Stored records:

_ _ _

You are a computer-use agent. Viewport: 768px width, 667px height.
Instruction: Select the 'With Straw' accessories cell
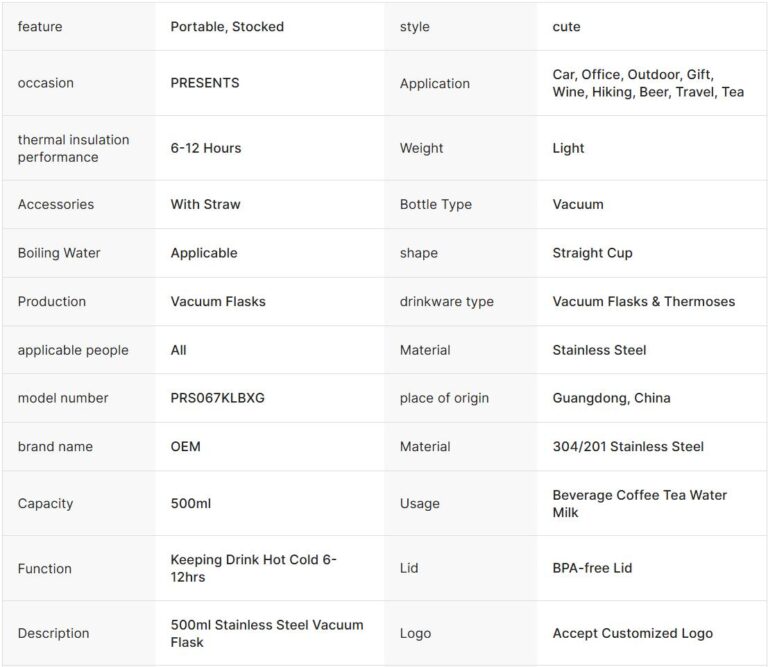[206, 204]
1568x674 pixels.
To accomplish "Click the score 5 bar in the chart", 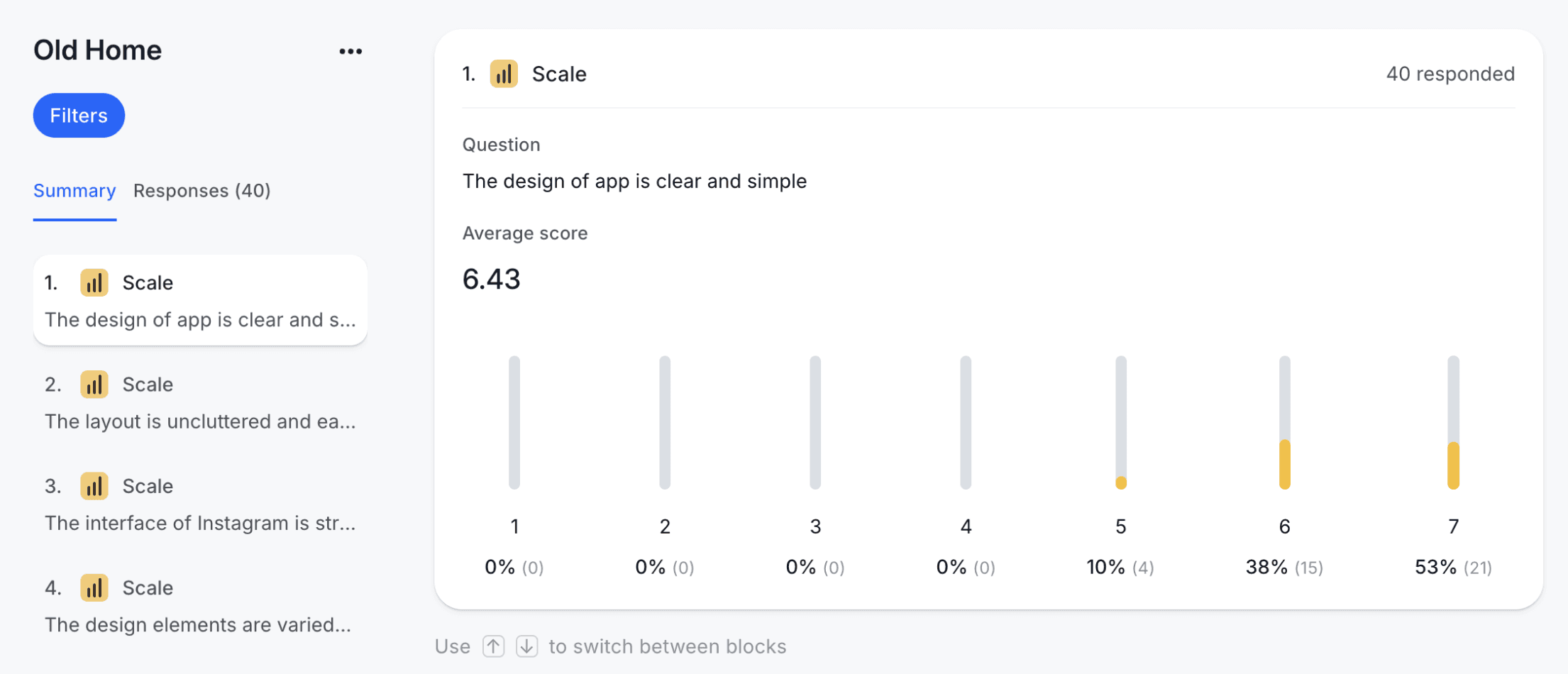I will pyautogui.click(x=1120, y=423).
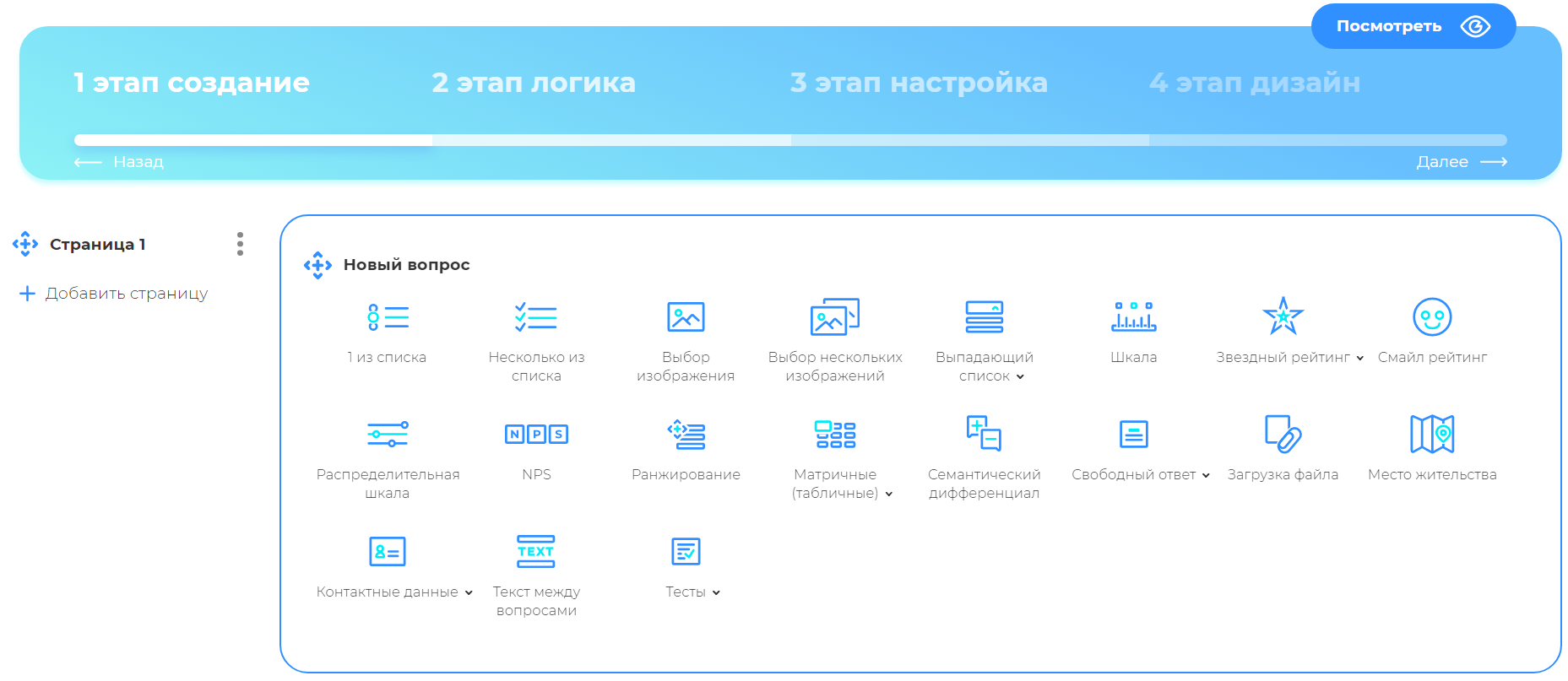Click the 'Посмотреть' preview button
The height and width of the screenshot is (681, 1568).
click(x=1413, y=26)
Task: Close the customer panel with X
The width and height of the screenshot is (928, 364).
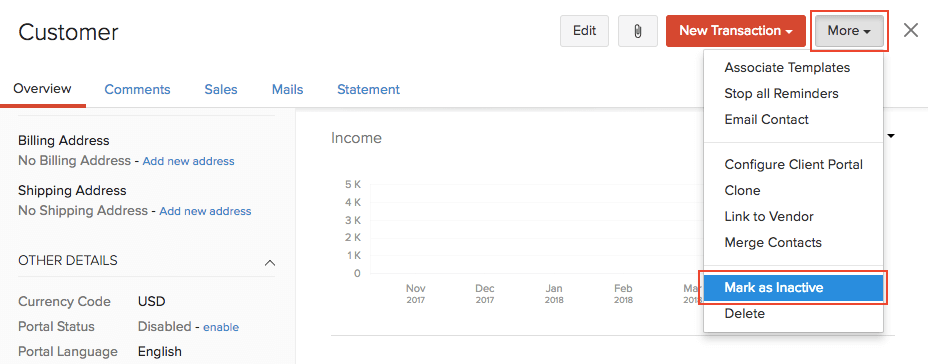Action: pyautogui.click(x=911, y=31)
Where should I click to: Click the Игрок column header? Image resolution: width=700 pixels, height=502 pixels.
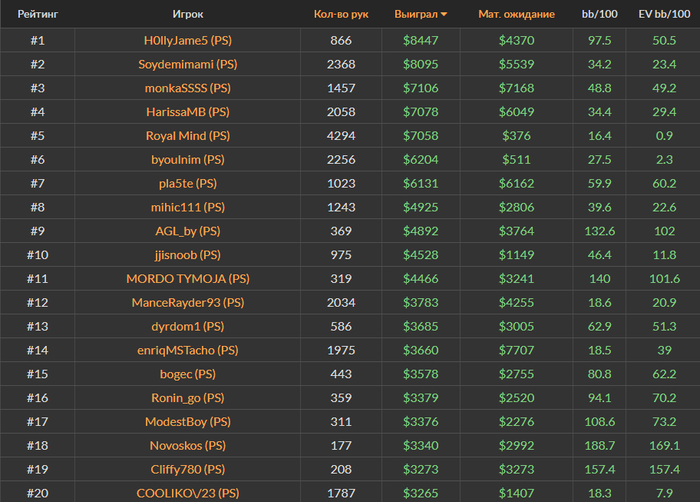tap(188, 15)
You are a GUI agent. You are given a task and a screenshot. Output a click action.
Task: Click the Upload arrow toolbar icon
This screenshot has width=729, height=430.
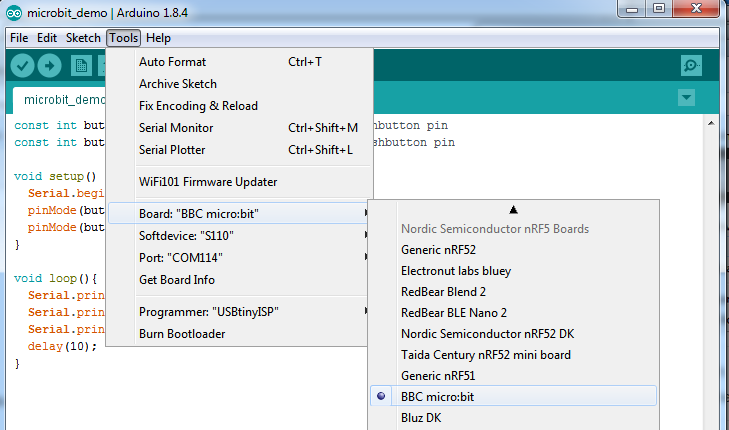coord(50,66)
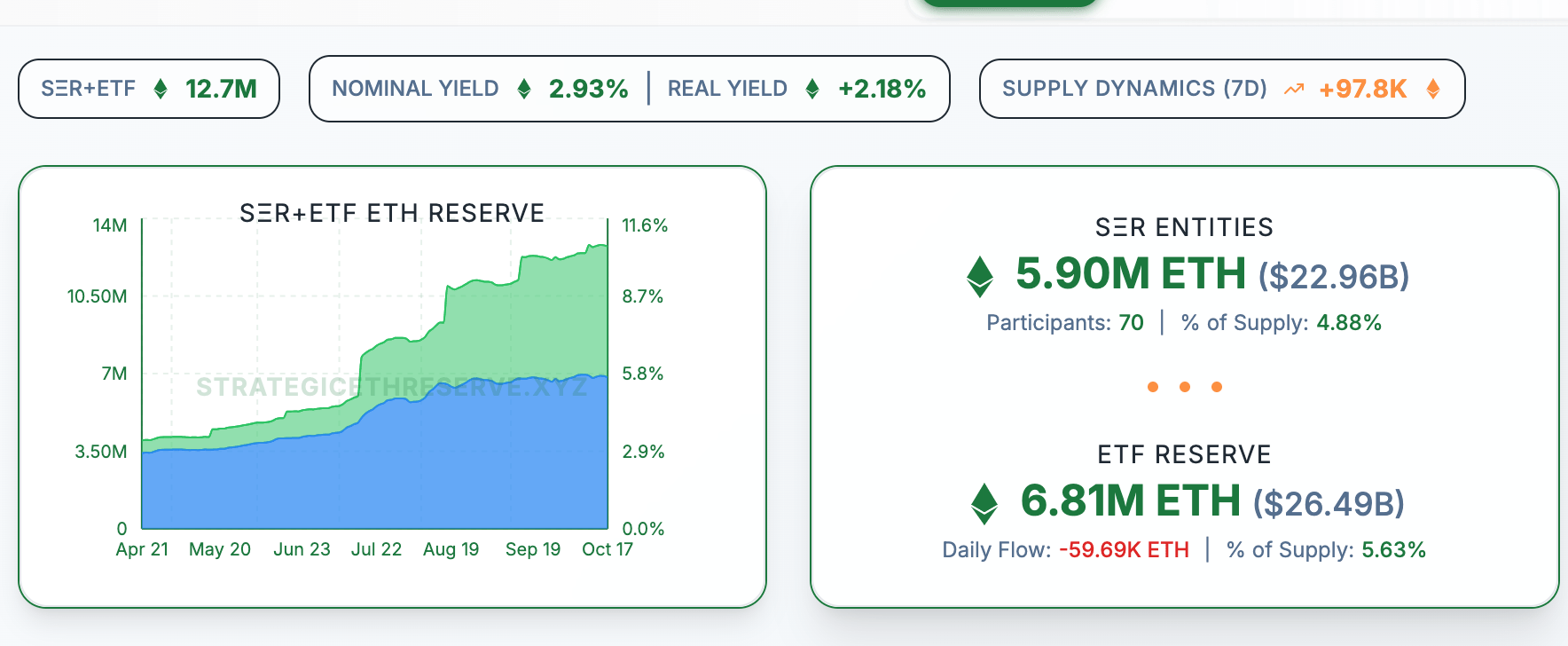The height and width of the screenshot is (646, 1568).
Task: Click the Participants: 70 label
Action: [1064, 323]
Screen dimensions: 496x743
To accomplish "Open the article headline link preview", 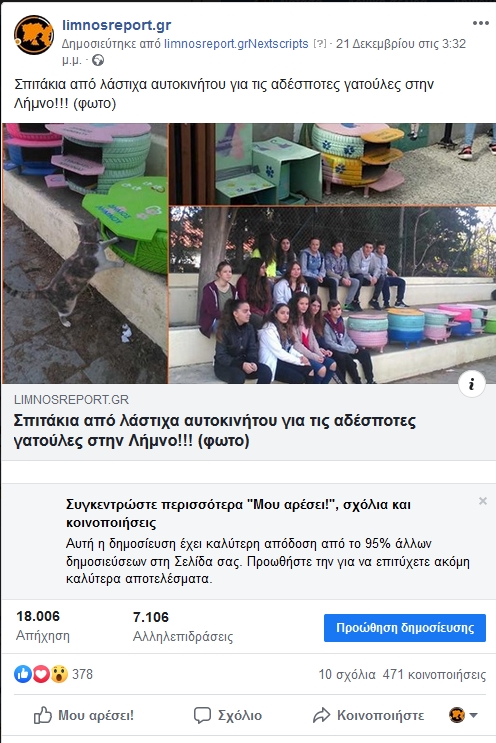I will click(215, 431).
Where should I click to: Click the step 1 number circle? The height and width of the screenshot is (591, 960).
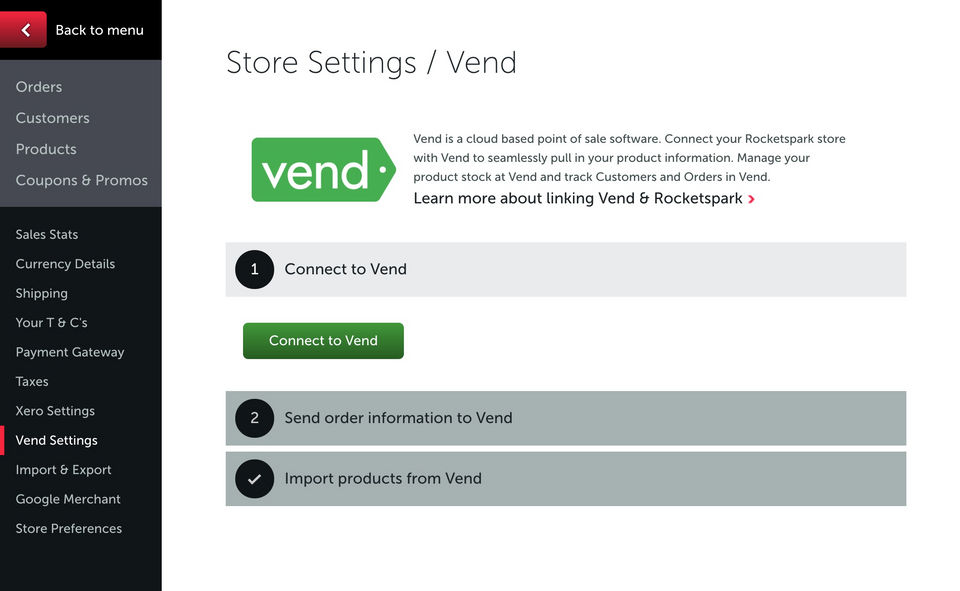[254, 269]
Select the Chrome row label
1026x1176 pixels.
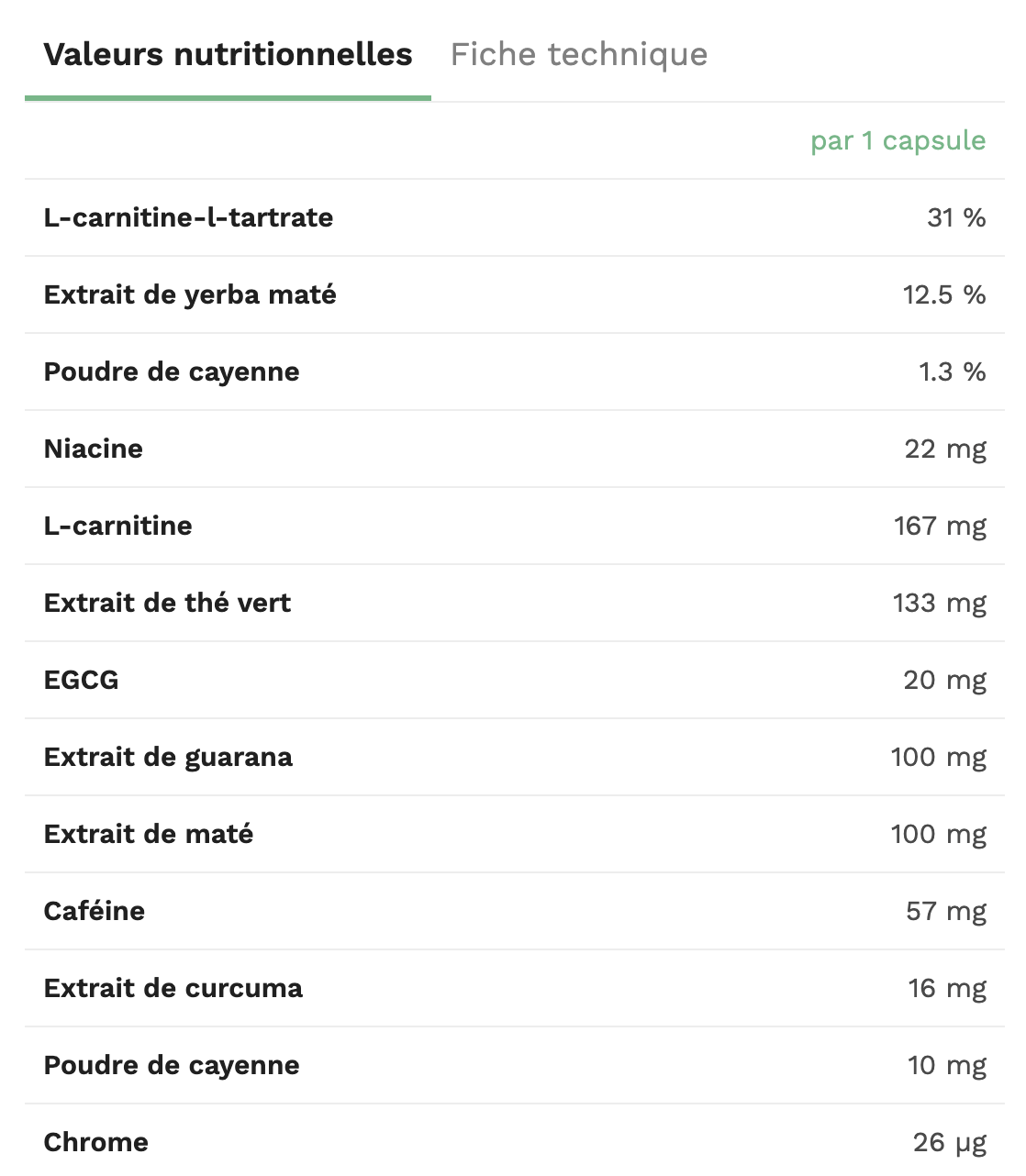(x=96, y=1142)
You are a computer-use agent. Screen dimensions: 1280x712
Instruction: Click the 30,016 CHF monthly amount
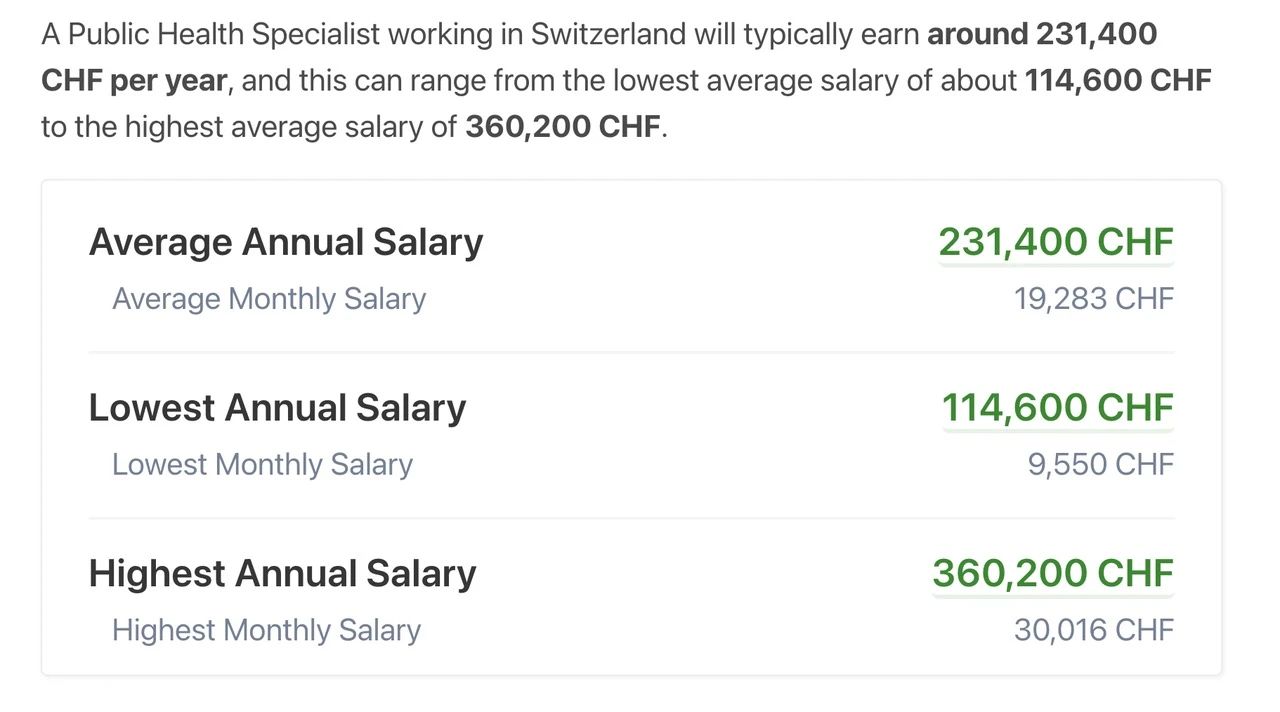(1094, 631)
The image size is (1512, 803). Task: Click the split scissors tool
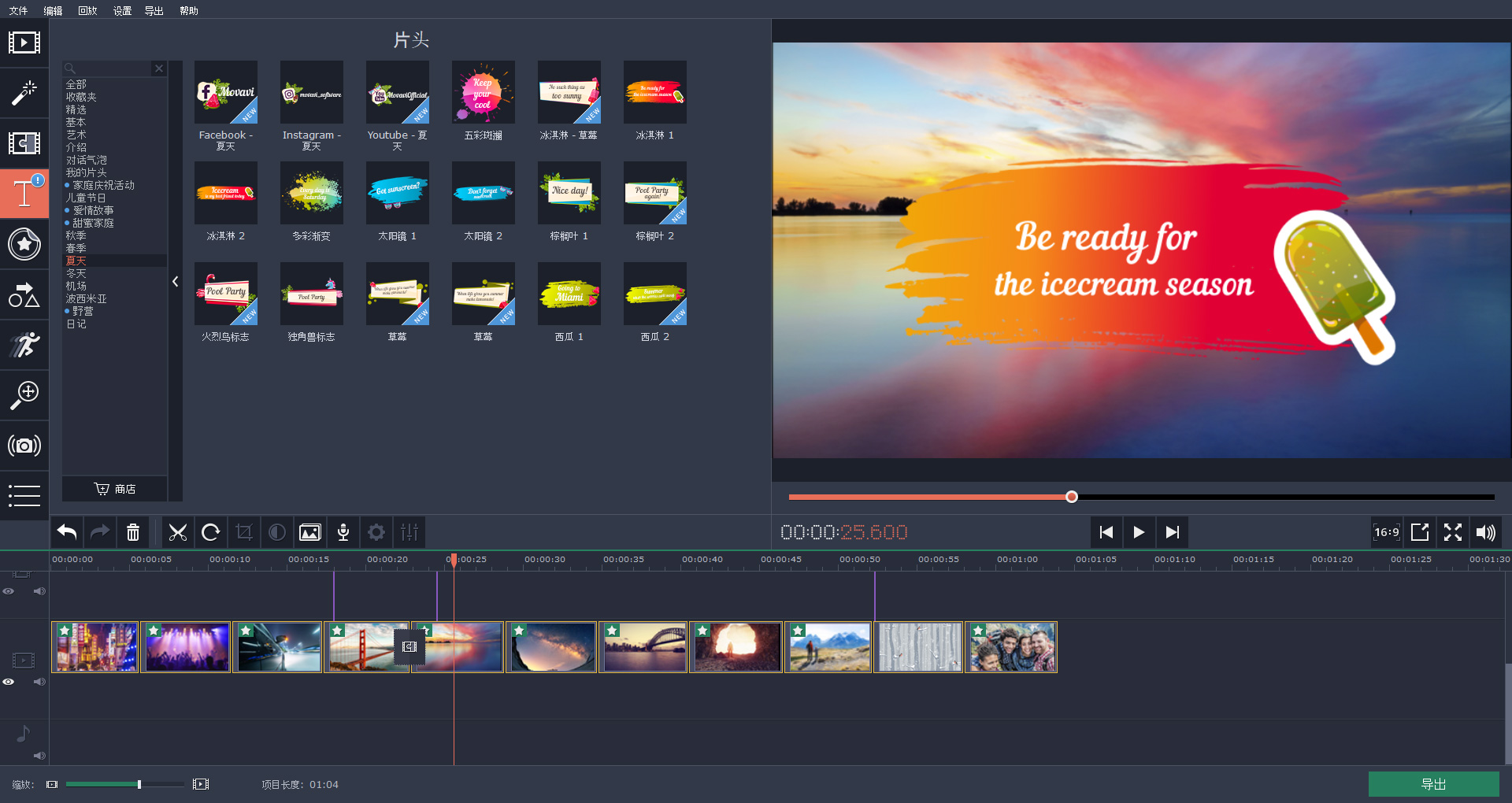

_ _ _

» **Work to complete**
Whatever pictures the records hold, omit them; give again exactly the lines from the one containing "Where should I click to: Click the Игрок" through the one containing "Screen dimensions: 496x743".

» **Task output**
Where should I click to: Click the Игрок column header? Image resolution: width=700 pixels, height=502 pixels.
tap(188, 15)
You are a GUI agent. You are given a task and a screenshot. Output a click action.
Task: Click the Upload arrow toolbar icon
This screenshot has width=729, height=430.
coord(50,66)
The height and width of the screenshot is (646, 1568).
Task: Click the Participants: 70 label
Action: [1064, 323]
Screen dimensions: 496x743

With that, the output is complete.